Bu kez konu, toplum olarak içinde debelenip durduğumuz o kronik sorunlarımıza gelmişti.
“Bak şu karşı apartmana” dedi komşum, parmağıyla işaret ederek.
“Tam 20 yıldır aynı görüntü.
Boyası dökük, bahçesi bakımsız, girişindeki mermerler kırık…
Her toplantıda konuşulur, herkes şikayet eder ama kimse ‘ben öncü olayım’ demez, yöneticide bir o kadar sorumsuz.”

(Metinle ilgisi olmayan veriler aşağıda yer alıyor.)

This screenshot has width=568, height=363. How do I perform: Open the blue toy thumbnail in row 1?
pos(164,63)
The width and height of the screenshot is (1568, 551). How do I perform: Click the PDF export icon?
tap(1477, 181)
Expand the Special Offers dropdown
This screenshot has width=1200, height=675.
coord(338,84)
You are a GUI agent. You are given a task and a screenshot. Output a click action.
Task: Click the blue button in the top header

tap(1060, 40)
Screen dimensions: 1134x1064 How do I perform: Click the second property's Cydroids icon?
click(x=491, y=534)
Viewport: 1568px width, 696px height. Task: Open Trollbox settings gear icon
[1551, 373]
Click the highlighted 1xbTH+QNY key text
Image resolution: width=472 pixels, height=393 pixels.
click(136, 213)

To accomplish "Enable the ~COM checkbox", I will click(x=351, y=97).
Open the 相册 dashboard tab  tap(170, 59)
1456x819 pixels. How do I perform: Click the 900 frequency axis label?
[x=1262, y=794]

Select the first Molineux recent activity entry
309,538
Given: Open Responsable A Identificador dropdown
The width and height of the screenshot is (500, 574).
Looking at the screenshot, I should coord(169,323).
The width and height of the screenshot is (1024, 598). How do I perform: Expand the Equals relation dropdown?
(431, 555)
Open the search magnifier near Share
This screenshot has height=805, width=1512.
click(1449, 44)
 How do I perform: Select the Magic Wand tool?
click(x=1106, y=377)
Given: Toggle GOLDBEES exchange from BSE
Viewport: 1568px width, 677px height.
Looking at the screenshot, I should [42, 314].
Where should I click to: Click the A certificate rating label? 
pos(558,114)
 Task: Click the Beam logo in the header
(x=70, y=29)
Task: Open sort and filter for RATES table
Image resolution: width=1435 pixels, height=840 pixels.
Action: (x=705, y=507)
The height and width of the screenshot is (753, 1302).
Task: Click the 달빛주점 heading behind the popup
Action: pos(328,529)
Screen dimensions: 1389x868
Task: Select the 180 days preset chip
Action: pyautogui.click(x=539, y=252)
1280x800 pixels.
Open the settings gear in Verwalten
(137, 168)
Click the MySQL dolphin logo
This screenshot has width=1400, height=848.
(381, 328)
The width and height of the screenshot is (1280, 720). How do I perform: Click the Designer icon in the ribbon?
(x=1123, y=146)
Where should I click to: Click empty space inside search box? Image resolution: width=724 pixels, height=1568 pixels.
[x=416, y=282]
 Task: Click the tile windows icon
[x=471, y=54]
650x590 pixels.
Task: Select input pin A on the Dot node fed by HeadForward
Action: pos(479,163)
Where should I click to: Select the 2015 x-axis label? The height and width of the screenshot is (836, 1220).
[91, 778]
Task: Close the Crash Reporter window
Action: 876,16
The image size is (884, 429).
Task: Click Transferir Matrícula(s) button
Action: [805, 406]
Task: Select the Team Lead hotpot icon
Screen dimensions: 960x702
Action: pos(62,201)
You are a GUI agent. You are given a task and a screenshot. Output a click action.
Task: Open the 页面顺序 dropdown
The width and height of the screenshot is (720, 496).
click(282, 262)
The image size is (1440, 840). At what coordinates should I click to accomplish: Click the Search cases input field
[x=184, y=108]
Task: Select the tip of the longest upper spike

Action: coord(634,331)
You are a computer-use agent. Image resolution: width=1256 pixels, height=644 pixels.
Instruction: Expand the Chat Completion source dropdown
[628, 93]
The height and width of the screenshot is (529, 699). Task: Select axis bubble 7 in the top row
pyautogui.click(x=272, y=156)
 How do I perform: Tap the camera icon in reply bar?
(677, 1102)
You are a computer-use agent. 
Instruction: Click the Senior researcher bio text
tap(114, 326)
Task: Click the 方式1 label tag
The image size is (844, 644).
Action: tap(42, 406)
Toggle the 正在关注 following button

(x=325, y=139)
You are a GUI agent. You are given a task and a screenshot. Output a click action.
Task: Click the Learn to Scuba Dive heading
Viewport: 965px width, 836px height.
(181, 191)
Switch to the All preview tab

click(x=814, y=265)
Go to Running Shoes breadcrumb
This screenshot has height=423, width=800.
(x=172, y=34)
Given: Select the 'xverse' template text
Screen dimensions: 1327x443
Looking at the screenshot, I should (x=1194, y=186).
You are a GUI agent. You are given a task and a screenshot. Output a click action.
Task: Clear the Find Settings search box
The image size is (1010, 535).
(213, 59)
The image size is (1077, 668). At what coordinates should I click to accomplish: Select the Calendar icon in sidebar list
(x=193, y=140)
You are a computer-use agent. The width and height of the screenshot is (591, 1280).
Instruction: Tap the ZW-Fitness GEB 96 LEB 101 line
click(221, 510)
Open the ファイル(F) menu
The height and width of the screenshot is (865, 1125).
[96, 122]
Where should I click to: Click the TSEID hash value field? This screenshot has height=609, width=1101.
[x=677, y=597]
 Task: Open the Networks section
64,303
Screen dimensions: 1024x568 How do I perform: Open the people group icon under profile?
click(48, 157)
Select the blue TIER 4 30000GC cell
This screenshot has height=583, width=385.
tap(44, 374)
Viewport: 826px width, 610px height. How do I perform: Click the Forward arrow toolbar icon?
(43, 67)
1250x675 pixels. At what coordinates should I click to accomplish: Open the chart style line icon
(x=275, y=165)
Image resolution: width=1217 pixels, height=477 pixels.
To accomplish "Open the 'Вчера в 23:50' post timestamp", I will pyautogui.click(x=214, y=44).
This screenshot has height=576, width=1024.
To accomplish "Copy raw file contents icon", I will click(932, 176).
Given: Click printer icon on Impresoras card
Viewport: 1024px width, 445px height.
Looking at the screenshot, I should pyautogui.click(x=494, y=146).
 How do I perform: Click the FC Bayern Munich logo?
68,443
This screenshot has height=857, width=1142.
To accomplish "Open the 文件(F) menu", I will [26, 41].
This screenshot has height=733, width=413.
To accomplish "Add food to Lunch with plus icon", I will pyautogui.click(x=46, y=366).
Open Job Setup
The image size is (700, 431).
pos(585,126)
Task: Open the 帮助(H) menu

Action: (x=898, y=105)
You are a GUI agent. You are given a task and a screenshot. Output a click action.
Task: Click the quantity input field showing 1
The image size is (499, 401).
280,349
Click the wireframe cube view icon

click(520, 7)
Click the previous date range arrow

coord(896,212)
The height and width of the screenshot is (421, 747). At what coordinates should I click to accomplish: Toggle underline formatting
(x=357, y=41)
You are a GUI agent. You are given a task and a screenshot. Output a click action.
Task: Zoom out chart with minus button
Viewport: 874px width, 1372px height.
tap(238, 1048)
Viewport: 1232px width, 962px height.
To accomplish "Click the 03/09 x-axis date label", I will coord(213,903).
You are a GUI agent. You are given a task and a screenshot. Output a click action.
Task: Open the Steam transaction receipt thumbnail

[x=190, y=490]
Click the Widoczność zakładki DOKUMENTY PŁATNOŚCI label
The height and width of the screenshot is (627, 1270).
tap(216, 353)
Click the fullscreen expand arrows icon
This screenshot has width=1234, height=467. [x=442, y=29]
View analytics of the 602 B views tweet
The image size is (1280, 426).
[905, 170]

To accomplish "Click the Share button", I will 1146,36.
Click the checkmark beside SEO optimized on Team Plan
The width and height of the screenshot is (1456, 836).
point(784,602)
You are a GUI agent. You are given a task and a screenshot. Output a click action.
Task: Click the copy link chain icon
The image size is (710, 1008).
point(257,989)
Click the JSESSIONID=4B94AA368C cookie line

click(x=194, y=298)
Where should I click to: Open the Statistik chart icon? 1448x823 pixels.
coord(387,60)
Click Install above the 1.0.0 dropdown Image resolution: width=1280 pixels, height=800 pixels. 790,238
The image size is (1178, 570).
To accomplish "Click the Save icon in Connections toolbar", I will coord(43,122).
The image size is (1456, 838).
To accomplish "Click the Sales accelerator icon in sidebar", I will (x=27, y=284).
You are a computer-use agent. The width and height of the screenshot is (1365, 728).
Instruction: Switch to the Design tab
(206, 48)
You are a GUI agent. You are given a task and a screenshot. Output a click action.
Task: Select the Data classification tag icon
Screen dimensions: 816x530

İnce belliden bir yudum aldım ve gülümsedim.
Bu hikayeyi kaç kez, kaç farklı versiyonuyla dinlemiştim.
Sadece bir apartman değil, aslında tüm toplumumuzun özeti gibiydi bu verilen basit örnek.
Atalarımızdan kalan muhteşem bir miras var elimizde, ama biz nedense hep o mirasın üzerine oturup, sadece övünmeyi tercih ediyoruz, ne bir o mirası geliştirmek, bir adım öte götürmek, yenilemek nede gelişimine katkıda bulunmaya çalışmak gelmez aklımıza nedense.
Düşünsenize, bahçenizde muhteşem bir elma ağacı var.
Dedelerinizden kalma, yıllarca meyve vermiş.
Ama siz sadece altında oturup, geçmişte ne güzel elmalar verdiğinden bahsediyorsunuz.
Oysa biraz bakım, biraz emek verse insan, o ağaç yeniden canlanır, belki eskisinden de güzel meyveler verir.
Geçen gün televizyonda bir program izledim.
Japonya’da bir adam, dedesinden kalan küçük bir bisiklet tamirhanesini, dünyanın en büyük teknoloji şirketlerinden birine dönüştürmüş.
Bizde olsa ne yapardık?
Büyük ihtimalle “Dedem zamanında burası ne güzel işlerdi” deyip, dükkanı ya kapatır ya da olduğu gibi bırakırdık.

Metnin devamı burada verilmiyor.